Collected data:
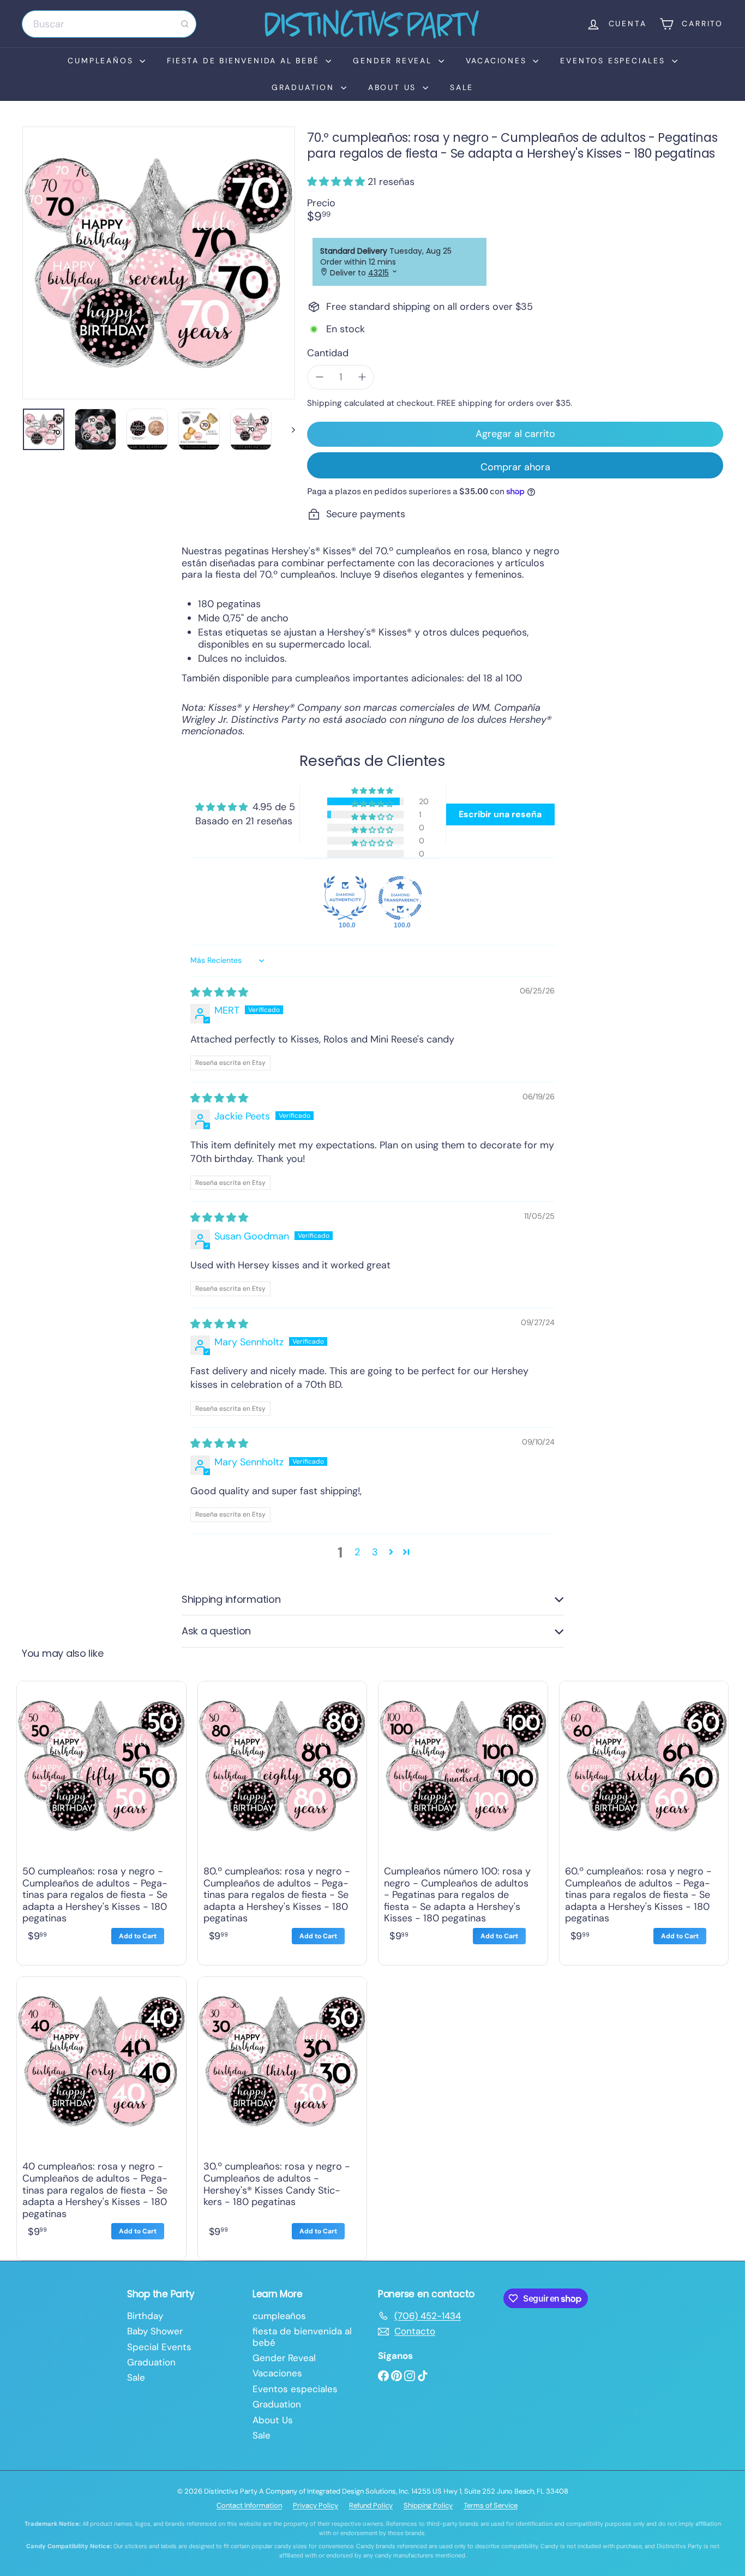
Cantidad (328, 354)
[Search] (184, 24)
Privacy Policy (315, 2505)
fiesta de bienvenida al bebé (245, 60)
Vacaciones (498, 60)
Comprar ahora (515, 467)
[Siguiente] (288, 429)
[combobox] (109, 24)
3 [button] (375, 1552)
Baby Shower (155, 2331)
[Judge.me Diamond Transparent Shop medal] (400, 898)
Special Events (159, 2347)
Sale (461, 87)
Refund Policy (371, 2505)
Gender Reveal (394, 60)
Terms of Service (491, 2505)
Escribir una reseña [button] (500, 814)
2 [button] (357, 1552)
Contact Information (249, 2505)
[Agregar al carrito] (137, 1936)
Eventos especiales (614, 60)
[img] (219, 992)
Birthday (145, 2316)
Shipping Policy (428, 2505)
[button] (337, 181)
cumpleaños (102, 60)
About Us (394, 87)
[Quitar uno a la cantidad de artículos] (319, 377)
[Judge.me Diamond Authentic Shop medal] (345, 898)
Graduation (305, 87)
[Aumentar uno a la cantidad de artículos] (362, 377)
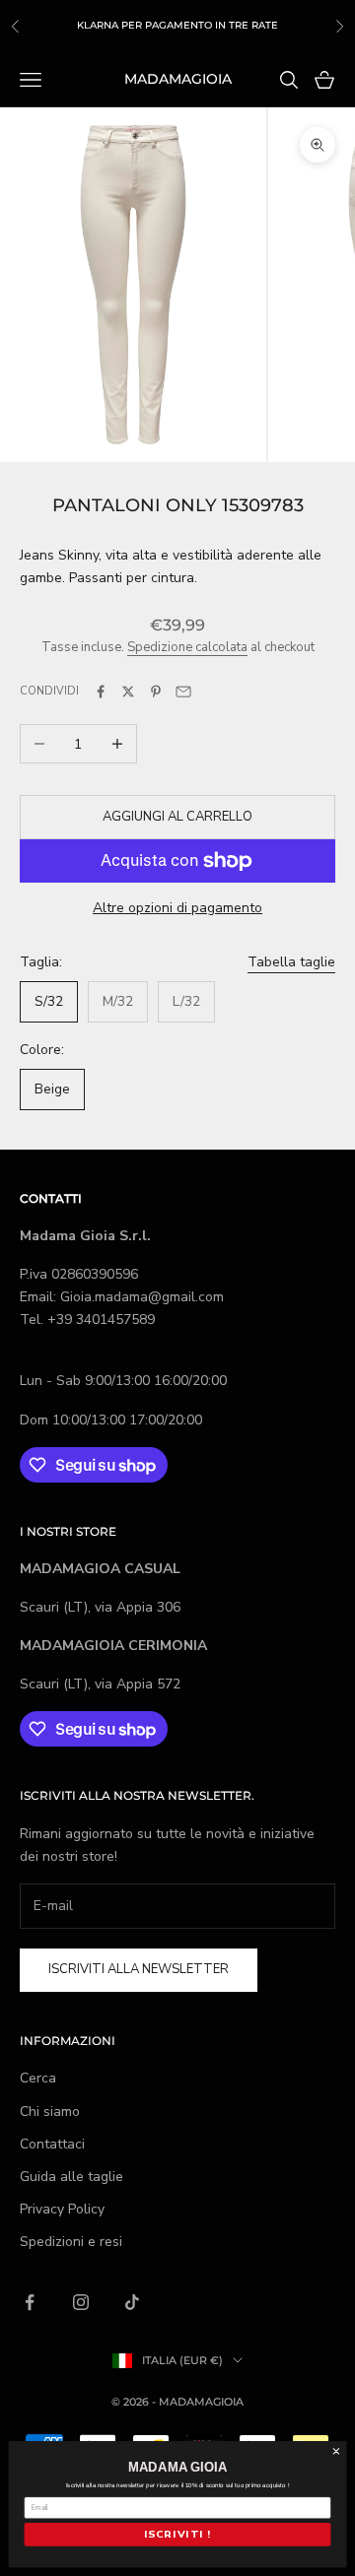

The task - Only the lines with the string "Judge" are wanted; pick them out of the records above and copy them.

Solution to the problem -
[Judge.me Diamond Transparent Shop medal] (400, 898)
[Judge.me Diamond Authentic Shop medal] (345, 898)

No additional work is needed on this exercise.